For a standard machine learning problem, e.g, image classification on MNIST, the loss function is fixed, therefor the optimization process can be accomplished simply by calling functions and feed the input into them. There is no need to derive gradients and code the descent procedure by hand.
But now I'm confused when I met some complicated formulation. Say we are solving a semi-supervised problem, and the loss function has two parts:Ls + lambda * Lu. The first part is a normal classification formulation, e.g, cross entropy loss. And the second part varies. In my situation, Lu is a matrix factorization loss, which in specific is:Lu = MF(D, C * W). And the total loss function can be written as:
L = \sum log p(yi|xi) + MF(D, C * W)
= \sum log p(yi|Wi) + MF(D, C * W)
= \sum log p(yi|T * Wi + b) + MF(D, C * W)
Where parameters are W, C, T and b. The first part is a classification loss, and the input xi is a raw of W, i.e. Wi, a vector of size (d, 1). And the label yi can be a one-hot vector of size (c, 1), so parameters T and b map the input to the label size. And the second part is a matrix factorization loss.
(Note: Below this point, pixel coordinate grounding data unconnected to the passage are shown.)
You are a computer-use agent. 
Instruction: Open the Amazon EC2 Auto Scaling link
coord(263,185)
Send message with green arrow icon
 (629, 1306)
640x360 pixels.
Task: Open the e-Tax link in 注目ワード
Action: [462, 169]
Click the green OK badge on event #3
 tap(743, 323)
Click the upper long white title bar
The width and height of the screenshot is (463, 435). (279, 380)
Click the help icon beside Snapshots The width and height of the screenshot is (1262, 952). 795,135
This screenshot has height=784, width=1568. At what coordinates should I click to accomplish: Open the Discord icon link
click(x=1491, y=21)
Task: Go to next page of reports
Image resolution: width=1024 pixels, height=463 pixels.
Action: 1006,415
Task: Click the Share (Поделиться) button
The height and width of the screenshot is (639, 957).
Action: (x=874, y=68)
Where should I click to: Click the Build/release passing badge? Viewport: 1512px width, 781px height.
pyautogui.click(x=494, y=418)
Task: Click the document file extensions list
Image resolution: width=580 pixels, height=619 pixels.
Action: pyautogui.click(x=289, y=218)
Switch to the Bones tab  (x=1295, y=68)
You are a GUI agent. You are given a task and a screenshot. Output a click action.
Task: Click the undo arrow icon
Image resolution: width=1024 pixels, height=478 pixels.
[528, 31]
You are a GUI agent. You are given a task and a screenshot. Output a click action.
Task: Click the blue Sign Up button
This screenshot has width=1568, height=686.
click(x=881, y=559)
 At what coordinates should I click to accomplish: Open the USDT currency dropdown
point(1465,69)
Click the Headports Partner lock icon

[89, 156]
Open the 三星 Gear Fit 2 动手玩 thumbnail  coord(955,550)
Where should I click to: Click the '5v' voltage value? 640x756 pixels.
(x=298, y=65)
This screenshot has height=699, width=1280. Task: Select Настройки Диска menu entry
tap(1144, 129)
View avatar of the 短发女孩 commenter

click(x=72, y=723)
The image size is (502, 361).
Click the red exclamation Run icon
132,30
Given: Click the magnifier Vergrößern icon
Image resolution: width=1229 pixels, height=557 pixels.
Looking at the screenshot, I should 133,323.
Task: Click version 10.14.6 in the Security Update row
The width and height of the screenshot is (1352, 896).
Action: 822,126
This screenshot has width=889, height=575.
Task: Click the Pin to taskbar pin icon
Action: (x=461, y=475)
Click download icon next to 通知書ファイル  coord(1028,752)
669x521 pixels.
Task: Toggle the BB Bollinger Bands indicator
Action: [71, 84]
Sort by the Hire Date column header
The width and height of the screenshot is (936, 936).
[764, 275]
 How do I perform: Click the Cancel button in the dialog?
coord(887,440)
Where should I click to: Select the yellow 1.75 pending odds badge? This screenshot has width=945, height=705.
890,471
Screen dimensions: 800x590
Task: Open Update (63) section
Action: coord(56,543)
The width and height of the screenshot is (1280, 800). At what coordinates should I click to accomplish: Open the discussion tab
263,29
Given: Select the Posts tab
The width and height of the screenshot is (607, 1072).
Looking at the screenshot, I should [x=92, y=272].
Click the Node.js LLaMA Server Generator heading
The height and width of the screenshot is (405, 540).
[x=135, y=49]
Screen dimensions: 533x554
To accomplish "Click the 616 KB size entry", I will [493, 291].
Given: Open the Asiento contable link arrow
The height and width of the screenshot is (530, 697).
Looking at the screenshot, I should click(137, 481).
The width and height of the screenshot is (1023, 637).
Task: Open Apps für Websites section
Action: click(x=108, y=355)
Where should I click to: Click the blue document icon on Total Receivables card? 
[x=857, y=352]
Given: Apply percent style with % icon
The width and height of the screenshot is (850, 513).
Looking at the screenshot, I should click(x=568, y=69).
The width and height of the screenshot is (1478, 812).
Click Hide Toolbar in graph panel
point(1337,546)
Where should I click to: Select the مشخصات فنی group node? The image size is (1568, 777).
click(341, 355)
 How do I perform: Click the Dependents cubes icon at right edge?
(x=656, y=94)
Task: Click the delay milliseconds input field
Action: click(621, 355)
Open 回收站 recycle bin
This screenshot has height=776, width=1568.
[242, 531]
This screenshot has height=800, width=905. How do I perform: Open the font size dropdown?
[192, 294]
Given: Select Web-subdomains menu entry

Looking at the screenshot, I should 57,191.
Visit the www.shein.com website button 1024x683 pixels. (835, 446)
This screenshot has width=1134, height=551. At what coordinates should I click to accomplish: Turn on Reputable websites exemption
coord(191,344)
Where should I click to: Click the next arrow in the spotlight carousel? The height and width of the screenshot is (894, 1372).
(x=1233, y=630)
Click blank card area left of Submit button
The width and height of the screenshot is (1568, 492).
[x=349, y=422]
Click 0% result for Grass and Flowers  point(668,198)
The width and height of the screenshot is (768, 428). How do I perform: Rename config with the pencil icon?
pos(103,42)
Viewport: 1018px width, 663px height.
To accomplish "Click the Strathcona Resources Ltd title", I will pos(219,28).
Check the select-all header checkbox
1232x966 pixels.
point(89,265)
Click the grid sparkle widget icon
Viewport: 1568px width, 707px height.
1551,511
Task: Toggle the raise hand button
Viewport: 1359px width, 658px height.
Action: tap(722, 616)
Now I'm confused when I'm going to optimize this function using sgd. It can be solved by write down the formulation derive gradients then accomplish a training procedure from scratch. But I'm wondering if there is a simpler way? Because it's easy to use a deep learning tool like Tensorflow or Keras to train a classification model, all u need to do is build a network and feed the data.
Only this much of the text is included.